▸ What you should do: Reproduce every line in the material below that holds "agent".
□ □ □
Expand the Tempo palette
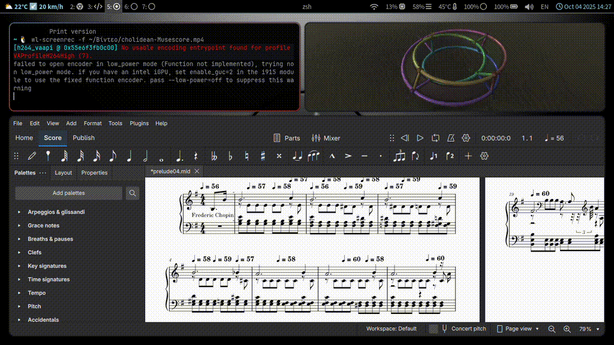 [x=37, y=293]
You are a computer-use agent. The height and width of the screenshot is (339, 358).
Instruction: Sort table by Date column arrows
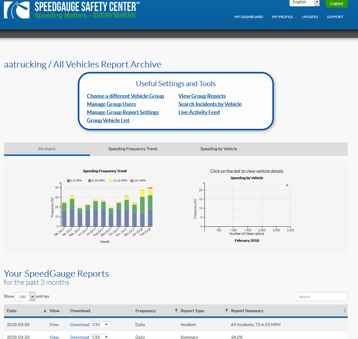click(x=45, y=311)
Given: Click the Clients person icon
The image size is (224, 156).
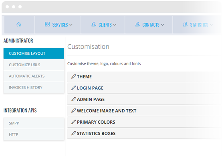Looking at the screenshot, I should click(x=94, y=24).
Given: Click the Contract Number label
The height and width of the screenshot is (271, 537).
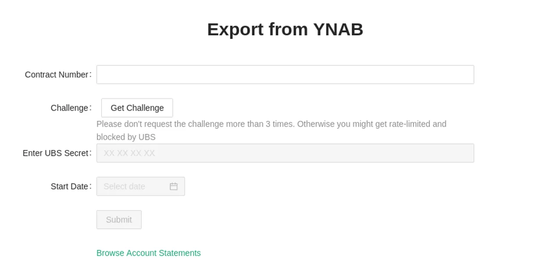Looking at the screenshot, I should click(x=57, y=74).
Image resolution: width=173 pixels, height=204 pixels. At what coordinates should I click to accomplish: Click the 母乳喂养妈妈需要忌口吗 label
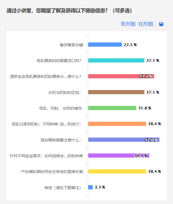pos(59,61)
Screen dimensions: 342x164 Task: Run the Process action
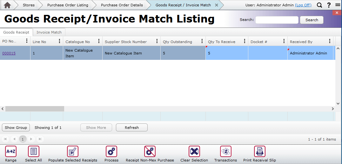(x=111, y=152)
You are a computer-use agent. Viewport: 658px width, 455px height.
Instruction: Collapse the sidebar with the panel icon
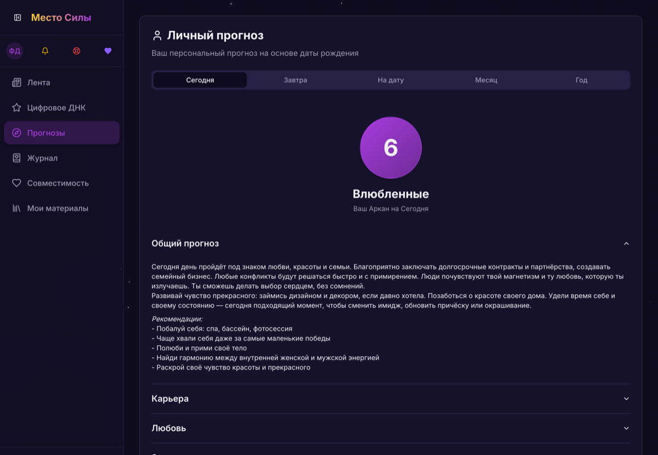coord(18,18)
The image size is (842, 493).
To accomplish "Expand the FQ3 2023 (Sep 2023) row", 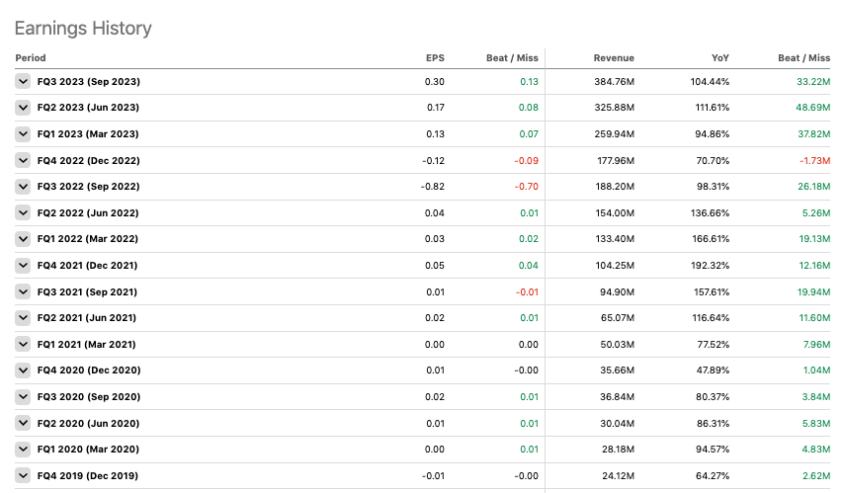I will (x=23, y=82).
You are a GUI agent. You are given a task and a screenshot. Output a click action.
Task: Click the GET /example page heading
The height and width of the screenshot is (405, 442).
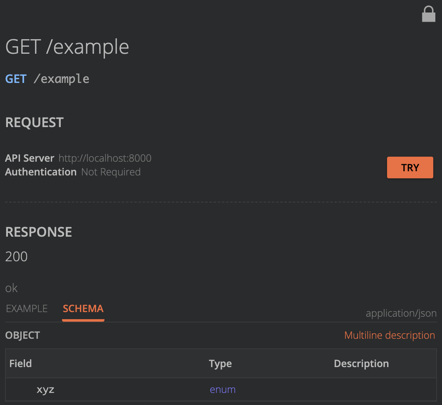point(67,47)
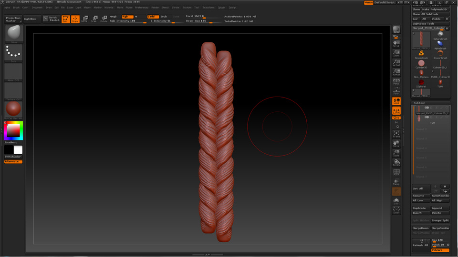Open the Tool menu

point(197,8)
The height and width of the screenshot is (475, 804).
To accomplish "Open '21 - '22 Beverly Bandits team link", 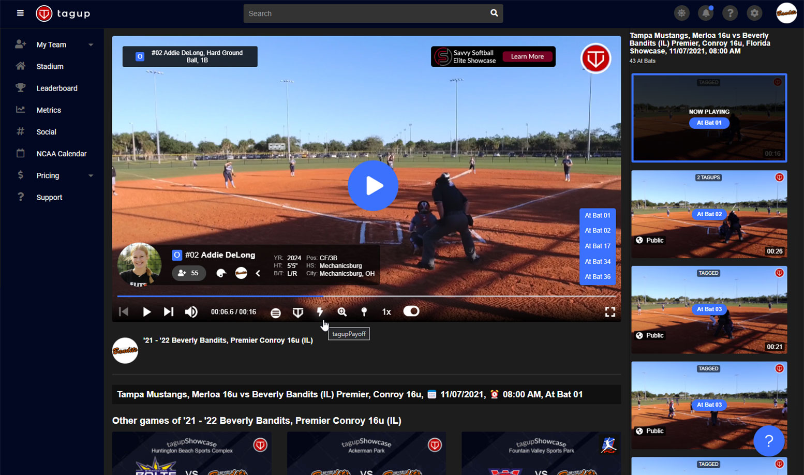I will [x=228, y=340].
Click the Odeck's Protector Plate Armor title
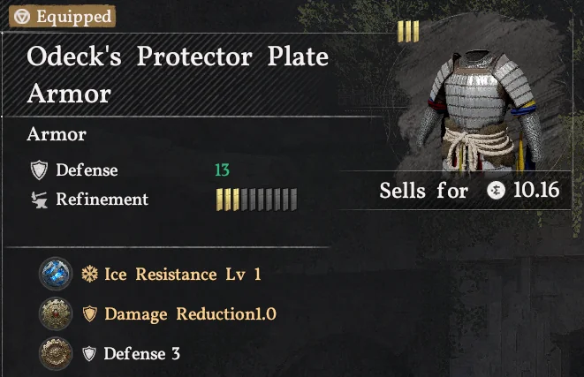The image size is (584, 377). (178, 74)
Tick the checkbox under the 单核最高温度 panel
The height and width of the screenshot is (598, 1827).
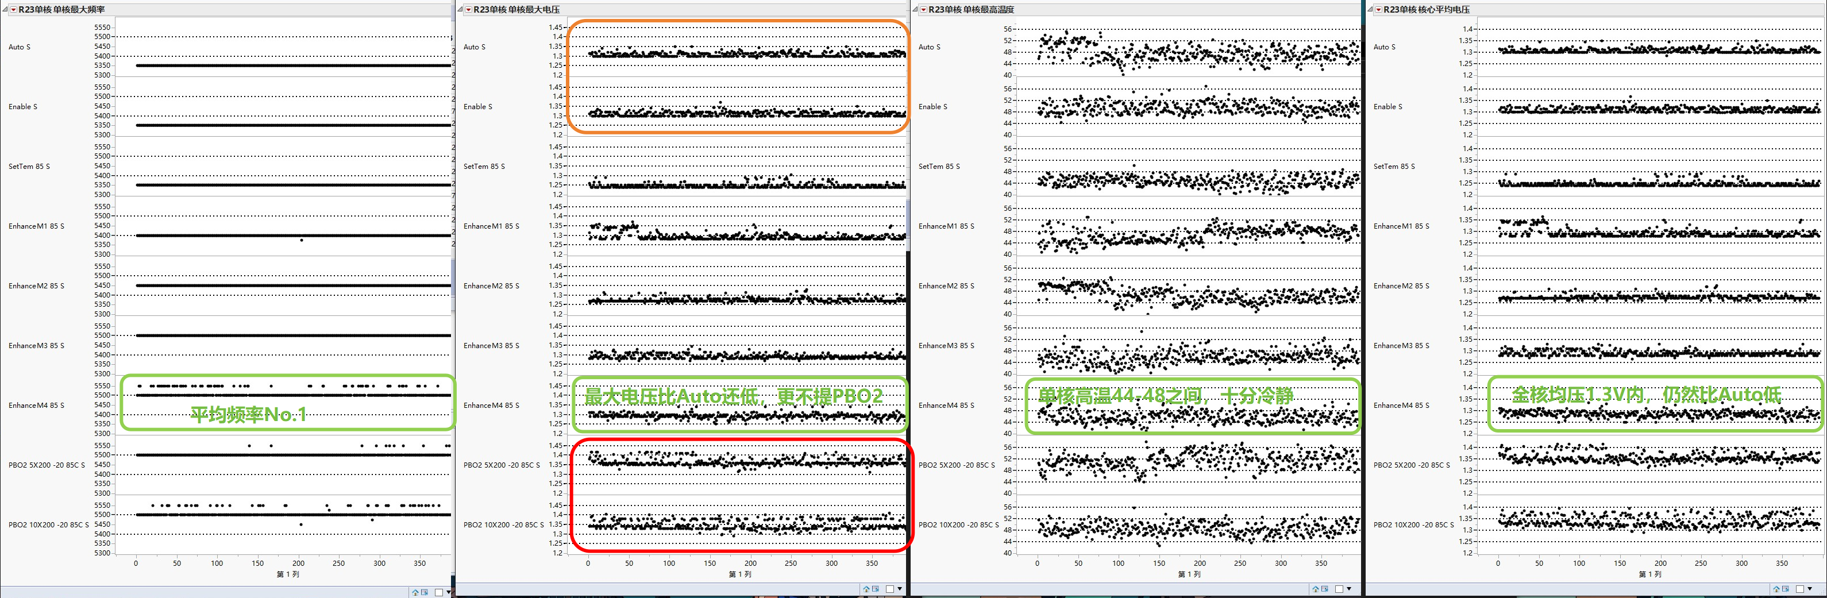click(1339, 589)
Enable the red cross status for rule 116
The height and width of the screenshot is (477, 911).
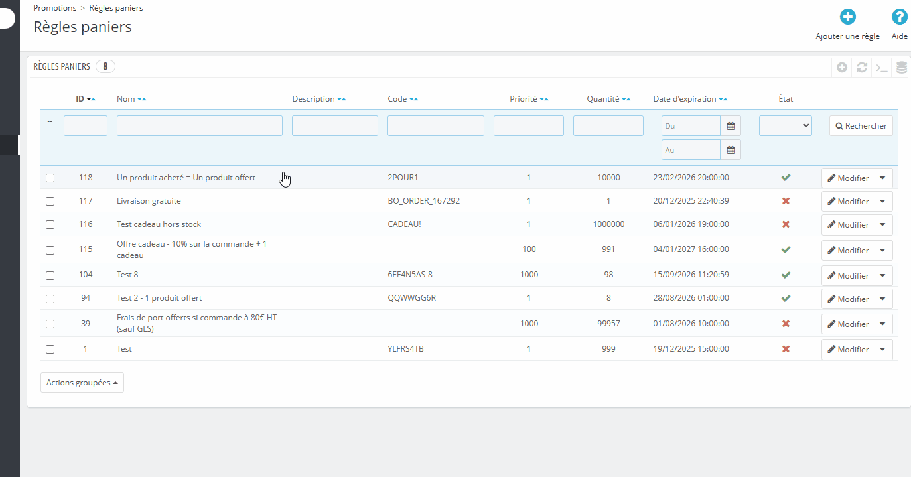click(x=786, y=224)
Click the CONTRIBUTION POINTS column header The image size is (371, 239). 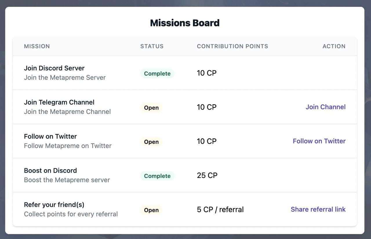tap(232, 46)
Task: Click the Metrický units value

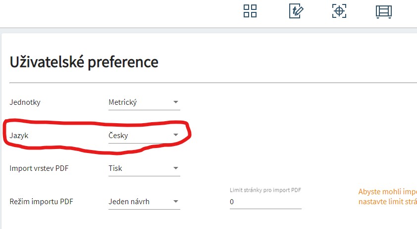Action: [x=122, y=102]
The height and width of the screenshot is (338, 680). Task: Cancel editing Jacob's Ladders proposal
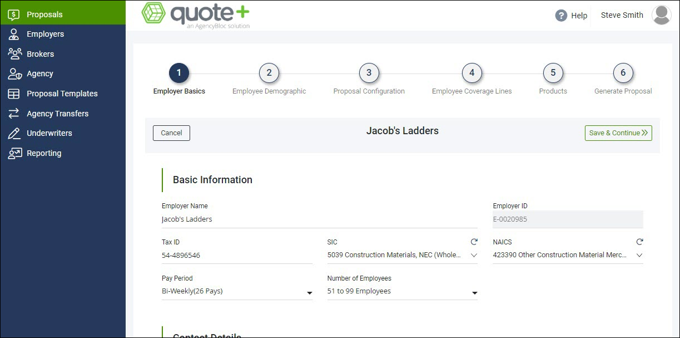click(x=171, y=133)
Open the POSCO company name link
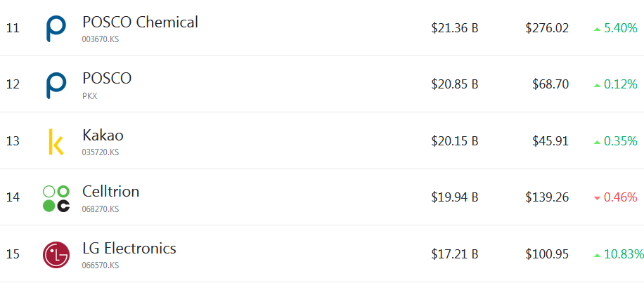The width and height of the screenshot is (644, 283). point(107,78)
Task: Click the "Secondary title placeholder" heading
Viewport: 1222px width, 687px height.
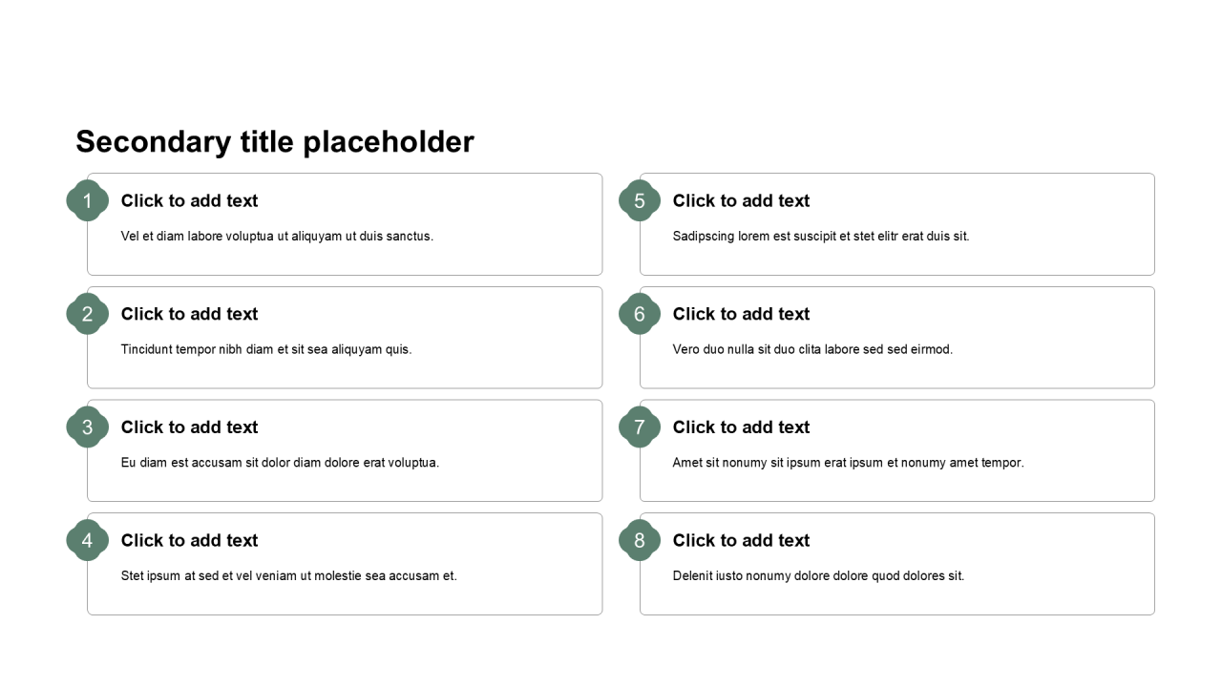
□ □ □
▸ Finished exercise:
You are a computer-use agent. The height and width of the screenshot is (339, 358).
You are a computer-use agent. Viewport: 658px width, 455px height.
You are a GUI agent. You are given a task and a screenshot. Output a click action.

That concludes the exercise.